Zoroaster represents another important step in the development of Monotheism. Despite the underlying dualism between the Spenta Mainyu and the Angra Mainyu, these are clearly a clash of concepts–something like the struggle between the concepts of good and evil–and both are subservient to the all-powerful single god Ahura Mazda. In short, the religion’s metaphysics are cast as dualism, but worship and devotion were monotheistic.
But the importance of Zoroastrianism was its adoption by the Persians just as they were beginning to build an empire across the Near East. Religion and state power were inseparable in ancient cultures, and once a monotheistic religion was adopted by a ruling class in a powerful enough nation, it seemed inevitable it would spread as far as military and political power would take it.

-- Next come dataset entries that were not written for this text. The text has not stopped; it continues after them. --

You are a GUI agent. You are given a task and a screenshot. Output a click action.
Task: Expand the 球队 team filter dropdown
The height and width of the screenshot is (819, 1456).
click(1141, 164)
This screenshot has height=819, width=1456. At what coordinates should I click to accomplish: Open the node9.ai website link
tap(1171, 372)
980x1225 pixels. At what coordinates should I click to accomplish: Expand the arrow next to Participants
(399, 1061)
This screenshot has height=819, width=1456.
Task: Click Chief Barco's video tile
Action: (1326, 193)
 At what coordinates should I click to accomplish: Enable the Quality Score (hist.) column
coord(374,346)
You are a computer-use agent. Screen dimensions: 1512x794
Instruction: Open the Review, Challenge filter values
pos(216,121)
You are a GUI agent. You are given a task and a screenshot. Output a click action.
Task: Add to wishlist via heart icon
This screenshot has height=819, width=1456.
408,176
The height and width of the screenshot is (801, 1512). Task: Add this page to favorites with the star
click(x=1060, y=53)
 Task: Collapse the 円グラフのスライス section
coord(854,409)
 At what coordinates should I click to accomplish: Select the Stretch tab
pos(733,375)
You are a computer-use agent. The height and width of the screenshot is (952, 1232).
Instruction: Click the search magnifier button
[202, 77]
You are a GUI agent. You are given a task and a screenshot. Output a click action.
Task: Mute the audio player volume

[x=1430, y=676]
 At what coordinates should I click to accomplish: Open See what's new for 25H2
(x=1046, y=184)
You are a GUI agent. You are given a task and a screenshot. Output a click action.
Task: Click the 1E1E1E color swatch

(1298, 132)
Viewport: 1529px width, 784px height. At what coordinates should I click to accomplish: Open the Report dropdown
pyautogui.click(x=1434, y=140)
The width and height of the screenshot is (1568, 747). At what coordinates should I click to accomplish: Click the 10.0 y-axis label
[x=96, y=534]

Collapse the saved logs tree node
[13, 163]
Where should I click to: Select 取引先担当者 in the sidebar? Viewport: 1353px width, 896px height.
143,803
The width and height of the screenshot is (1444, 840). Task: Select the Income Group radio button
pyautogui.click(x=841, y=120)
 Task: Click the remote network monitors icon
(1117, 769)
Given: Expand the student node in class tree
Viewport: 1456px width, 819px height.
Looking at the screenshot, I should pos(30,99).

One poster remarked that “polytheism hasn’t fully yet evolved out of the major religions at all,” and cites as an example the role of the saints in some Christian religions. It may indeed be human nature to ascribe the assumed unseen powers hovering over different aspects of life to different supernatural forces, and the Christian role of saints as intercessors is perhaps an accomodation of this tendency. But monotheism in general relies upon an ascent of mind and will to overcome indulging this tendency. By comparison, Christian religions accept the presence of sin even though the main goal of the religion is to avoid sin. In that sense monotheism may truly represent a mental evolution, but I’d hesitate to apply that to non-Western religions.